THE KEY TO A SUCCESSFUL PROCESS: CONTINUOUS UPDATES
A knowledge management process will not provide its expected value if it does not provide the most current knowledge. Product and service life cycles are becoming shorter; what you were promoting last year is not what you are providing today. Don’t approach your customers with last year’s information while your competition is providing their latest innovations. In RFP responses, the content of your proposal is what your company is being judged on and it’s what determines whether you make the short list. Your proposal content can have a significant influence on whether you win.
Quarterly (or at least annual) review cycles are a great way of keeping knowledge current. Scheduled reviews ensure content is continuously revisited and updated and stale information is moved out of the way. This keeps the knowledge clear, concise, and easy to find and ensures that only the most current is shared internally and with customers. Be clear about who is responsible for updating what. A divide-and-conquer approach can be very helpful and will make the update process easier and more pleasant for everyone.
WINNING WHILE REDUCING COSTS
By enabling the capture and reuse of knowledge, knowledge management processes eliminate work duplication, reduce search time and, if information is kept current and ready for repurposing, improve quality.
Every RFP you respond to has an upfront cost. Ultimately, the goal is to minimize this cost. Asking SMEs to respond to the same questions over and over again or making the proposal team spend time digging through previous RFPs for an answer they’ve used before means you’re losing valuable time and as a result, increasing your costs. Having a knowledge management process will help minimize the cost of responding.
KNOWLEDGE MANAGEMENT IS FOR EVERYONE
Proposal teams do not operate in isolation. They are part of the bigger business development cycle and their proposal success depends on the knowledge they receive from the other business development teams (sales and marketing) and project teams (the best referral source of repeat business).
While a knowledge management process can start with the proposal team, it can easily extend to other teams. Each team can have access to its own knowledge system and be responsible for keeping it current. This will ensure a company-wide system with a managed overlap of knowledge so everyone can get to the information they need when they need it.
CONCLUSION
Top management commitment and sponsorship is key for the success of knowledge management adoption.

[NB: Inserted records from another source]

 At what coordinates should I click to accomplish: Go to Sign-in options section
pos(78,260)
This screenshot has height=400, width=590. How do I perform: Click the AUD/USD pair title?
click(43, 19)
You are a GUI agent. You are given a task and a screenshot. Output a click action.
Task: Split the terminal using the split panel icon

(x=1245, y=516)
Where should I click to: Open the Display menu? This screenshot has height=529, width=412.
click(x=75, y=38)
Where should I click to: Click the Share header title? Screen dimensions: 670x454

Success will stem from the process and incentives that management communicates to foster a knowledge sharing environment. Emphasize that information sharing makes a better team and a better company and gives you an edge over the competition, leading to winning more business. Reducing cost and improving quality and efficiency are significant by-products.
Start small with a low-cost initiative and promote knowledge repurposing. IT can help deliver and simplify knowledge management, but technology alone will not get people to share what they know. Changing the company culture will.